Later in the day, Steph and I met up with her friend Joelle at Take Back the Night, a rally to raise awareness about sexual abuse. It was astounding. It began with speakers and singers and then we held a candlelit procession across campus, chanting things like, "We are women, we are men, together we fight to take back the night!" (Granted, running around in the cold and rain while shouting at the top of my lungs was probably not the best choice for attempting to recover from a terrible cold-flu-strep-like thing.) It was really great, though. I had always heard of it every year but never went, and I'm so glad I did this year. As we marched through the quad of the all-freshmen dorms, many people came down from their rooms and cheered us on. Some ignorant fools shouted out their windows for us to shut up, though. Just like my article, I guess you can't always win. There will always be people against you.

While we were preparing the rally outside the student union, a UConn cop who was going to be driving with us to control traffic said to one of the organizers, "So, how many of you ladies do you expect tonight?" He smirked. He did not take this seriously. This was nothing important to him, he who has probably never considered the peril of being in danger of being raped. The girl who was organizing it looked him dead in the eyes and said, "Ladies? Ladies and men." Foolish UConn cops. I wanted to spit on his shoes.


(Via The Women's Center)

After the procession, we all gathered back in the Student Union for the Speak Out portion of the night, where survivors of sexual abuse were able to come up and tell their story. They said that if after five minutes after a speaker ended no one else had come up, they would end it. I honestly figured that this would happen, that there wouldn't really be that many people there who were sexual abuse victims and that even if there was, not many would actually come up. Boy, was I wrong.

They say 1 in 6 women have been raped. Now I know how truthful that statistic is. Woman after woman, and even a few men, came up to tell their stories. Some smiled to ease their discomfort and nervousness, many sobbed as they told their horror stories of being controlled and raped and put down even by their own boyfriends and husbands, some spoke so quietly we couldn't even hear them. But so many people had stories, and they were all so similar. I was horrified to see so many girls I knew. It made me sick to my stomach, and I didn't even realize that an hour and a half had passed before they had to end the session, without even waiting for a lull in the speakers. One girl who spoke is in a bunch of my classes, and also happens to be a good friend of my roommate's. She's always in our apartment. She came over just the other day to do laundry. She laughs, she's loud, she speaks up in class all the time. And she had a story.

The night that she came over to do laundry, there were six of us in our apartment. At least one then had been raped. The statistic was true, and we didn't even know it. That was so disheartening to realize. It was a really great night, but awfully depressing. And sickening. Steph and I couldn't sleep by the time we got home at 11pm, so we sat up sharing a Tupperware container of cold pasta and trying to process all we had just heard.
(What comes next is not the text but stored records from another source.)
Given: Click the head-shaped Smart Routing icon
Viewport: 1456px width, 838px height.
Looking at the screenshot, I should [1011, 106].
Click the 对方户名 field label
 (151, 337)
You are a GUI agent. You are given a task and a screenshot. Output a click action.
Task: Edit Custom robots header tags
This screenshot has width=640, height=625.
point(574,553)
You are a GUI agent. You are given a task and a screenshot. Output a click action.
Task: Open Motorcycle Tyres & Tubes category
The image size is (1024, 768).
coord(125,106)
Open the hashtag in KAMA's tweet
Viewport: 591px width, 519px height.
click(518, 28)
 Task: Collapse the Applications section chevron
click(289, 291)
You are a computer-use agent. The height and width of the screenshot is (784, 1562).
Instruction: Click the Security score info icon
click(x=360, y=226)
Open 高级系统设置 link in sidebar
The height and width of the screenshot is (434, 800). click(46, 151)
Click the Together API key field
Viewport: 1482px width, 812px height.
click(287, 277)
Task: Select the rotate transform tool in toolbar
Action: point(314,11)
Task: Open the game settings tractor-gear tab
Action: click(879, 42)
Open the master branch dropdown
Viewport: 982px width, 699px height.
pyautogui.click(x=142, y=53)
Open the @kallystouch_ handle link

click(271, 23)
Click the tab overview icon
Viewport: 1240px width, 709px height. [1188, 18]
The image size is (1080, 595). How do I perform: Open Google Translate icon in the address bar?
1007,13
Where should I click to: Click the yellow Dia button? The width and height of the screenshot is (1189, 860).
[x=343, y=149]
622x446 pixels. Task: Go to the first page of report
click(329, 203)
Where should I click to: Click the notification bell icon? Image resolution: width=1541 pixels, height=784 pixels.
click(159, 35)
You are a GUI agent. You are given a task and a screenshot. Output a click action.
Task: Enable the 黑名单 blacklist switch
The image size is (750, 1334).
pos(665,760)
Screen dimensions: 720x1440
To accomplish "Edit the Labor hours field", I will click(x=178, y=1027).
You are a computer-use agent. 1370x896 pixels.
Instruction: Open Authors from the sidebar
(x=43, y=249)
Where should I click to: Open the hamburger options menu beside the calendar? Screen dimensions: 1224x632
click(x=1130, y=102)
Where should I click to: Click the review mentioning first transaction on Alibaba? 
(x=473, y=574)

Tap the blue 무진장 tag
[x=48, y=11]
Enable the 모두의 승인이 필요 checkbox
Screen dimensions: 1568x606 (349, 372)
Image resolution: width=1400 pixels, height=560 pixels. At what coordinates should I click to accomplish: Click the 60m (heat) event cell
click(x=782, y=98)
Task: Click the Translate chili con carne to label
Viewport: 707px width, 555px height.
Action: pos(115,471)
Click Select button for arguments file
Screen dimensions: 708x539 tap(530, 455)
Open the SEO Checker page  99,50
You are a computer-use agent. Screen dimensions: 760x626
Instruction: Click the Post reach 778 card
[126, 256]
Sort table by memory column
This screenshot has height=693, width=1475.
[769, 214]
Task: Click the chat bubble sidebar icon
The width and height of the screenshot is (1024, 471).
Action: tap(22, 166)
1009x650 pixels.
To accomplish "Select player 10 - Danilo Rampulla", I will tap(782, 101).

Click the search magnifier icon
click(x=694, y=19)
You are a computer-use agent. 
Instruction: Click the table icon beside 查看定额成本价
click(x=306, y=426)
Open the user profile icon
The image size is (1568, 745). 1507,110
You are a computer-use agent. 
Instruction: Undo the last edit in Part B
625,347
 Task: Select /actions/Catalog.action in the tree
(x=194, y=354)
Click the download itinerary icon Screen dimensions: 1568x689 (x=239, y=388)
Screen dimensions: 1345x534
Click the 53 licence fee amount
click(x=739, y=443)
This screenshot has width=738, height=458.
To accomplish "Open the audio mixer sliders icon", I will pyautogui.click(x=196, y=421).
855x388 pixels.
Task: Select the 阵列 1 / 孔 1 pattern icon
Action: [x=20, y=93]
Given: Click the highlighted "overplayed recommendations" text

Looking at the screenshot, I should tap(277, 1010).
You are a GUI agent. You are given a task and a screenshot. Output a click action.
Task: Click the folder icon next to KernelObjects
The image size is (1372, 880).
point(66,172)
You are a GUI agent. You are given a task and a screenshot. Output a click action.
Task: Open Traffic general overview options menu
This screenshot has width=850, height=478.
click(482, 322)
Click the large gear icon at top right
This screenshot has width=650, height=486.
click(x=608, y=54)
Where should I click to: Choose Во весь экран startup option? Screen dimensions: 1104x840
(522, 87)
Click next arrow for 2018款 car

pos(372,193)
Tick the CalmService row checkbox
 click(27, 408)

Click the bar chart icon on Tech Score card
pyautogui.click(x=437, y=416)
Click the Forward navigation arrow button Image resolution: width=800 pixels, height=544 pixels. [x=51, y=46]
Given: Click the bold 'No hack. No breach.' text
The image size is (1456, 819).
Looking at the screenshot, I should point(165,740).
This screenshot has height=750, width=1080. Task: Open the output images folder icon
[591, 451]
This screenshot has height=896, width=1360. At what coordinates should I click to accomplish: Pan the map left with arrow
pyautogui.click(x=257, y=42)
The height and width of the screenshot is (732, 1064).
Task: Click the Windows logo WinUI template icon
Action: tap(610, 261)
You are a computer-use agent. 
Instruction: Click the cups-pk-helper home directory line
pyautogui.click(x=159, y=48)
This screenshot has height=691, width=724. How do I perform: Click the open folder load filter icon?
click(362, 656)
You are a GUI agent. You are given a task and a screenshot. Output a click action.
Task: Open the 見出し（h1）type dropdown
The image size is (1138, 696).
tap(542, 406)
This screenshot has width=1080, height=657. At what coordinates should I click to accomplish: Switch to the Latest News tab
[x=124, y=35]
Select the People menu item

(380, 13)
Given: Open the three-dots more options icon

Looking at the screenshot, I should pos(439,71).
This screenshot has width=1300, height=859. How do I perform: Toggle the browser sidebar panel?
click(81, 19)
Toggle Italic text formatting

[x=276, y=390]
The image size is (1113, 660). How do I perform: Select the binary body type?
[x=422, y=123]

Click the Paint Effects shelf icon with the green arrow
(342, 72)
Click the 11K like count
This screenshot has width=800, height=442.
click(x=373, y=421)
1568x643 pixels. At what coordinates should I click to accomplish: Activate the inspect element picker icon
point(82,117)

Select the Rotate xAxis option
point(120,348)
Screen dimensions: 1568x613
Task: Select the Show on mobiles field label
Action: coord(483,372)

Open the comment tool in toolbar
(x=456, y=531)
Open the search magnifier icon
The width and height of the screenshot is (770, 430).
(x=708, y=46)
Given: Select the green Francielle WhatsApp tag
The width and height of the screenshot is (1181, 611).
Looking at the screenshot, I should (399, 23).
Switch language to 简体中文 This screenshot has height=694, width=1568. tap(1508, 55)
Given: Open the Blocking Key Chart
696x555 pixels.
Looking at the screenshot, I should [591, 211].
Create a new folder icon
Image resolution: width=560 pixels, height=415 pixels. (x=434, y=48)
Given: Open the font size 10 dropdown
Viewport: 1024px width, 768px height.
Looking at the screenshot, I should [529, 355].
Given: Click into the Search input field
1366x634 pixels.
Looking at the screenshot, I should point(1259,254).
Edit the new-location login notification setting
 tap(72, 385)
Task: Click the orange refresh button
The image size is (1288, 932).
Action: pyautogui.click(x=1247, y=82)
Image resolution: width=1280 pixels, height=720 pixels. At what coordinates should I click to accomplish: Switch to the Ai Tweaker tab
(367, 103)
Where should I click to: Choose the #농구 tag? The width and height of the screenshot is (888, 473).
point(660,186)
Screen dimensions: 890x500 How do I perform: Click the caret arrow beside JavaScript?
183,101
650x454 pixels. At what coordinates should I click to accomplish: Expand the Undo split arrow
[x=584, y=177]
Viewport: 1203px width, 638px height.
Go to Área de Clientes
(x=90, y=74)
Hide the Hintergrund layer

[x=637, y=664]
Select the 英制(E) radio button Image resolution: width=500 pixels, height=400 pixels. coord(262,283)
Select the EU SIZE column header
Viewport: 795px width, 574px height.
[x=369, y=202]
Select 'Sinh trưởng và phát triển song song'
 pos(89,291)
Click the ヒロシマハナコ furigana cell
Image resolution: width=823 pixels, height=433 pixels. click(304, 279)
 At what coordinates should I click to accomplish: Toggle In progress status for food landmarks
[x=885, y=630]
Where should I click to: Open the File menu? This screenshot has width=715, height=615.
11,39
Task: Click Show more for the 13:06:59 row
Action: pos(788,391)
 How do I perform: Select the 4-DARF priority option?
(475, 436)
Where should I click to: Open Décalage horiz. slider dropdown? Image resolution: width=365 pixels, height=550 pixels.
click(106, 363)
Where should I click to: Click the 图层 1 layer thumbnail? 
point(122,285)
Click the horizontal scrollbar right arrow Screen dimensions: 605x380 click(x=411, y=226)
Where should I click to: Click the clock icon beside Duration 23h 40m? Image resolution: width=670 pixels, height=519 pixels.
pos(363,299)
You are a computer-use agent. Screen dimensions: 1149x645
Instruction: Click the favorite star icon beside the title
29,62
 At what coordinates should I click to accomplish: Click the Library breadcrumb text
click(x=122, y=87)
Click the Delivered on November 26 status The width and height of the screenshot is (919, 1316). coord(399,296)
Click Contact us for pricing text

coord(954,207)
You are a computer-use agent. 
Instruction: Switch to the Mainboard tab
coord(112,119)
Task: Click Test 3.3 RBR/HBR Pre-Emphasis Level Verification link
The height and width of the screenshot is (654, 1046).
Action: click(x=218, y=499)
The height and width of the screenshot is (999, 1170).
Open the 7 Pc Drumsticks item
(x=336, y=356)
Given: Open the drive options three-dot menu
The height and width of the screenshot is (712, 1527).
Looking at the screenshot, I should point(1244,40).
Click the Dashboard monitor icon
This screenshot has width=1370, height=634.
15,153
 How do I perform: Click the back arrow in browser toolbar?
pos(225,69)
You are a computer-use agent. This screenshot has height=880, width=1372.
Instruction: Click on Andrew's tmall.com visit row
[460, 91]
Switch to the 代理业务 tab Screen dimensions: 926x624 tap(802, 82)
I'm really glad I have friends I can talk about things like this with. Steph is always good for that. I'm going to miss her when I graduate and we're not living together anymore.

All in all, yesterday was a difficult, yet encouraging, day.

1 comment:

  1. Wow...what a week for you! It's all good, because it shapes who you are."All it takes for evil to rule the world, is for good men(and women) to do nothing." Keep on keeping on.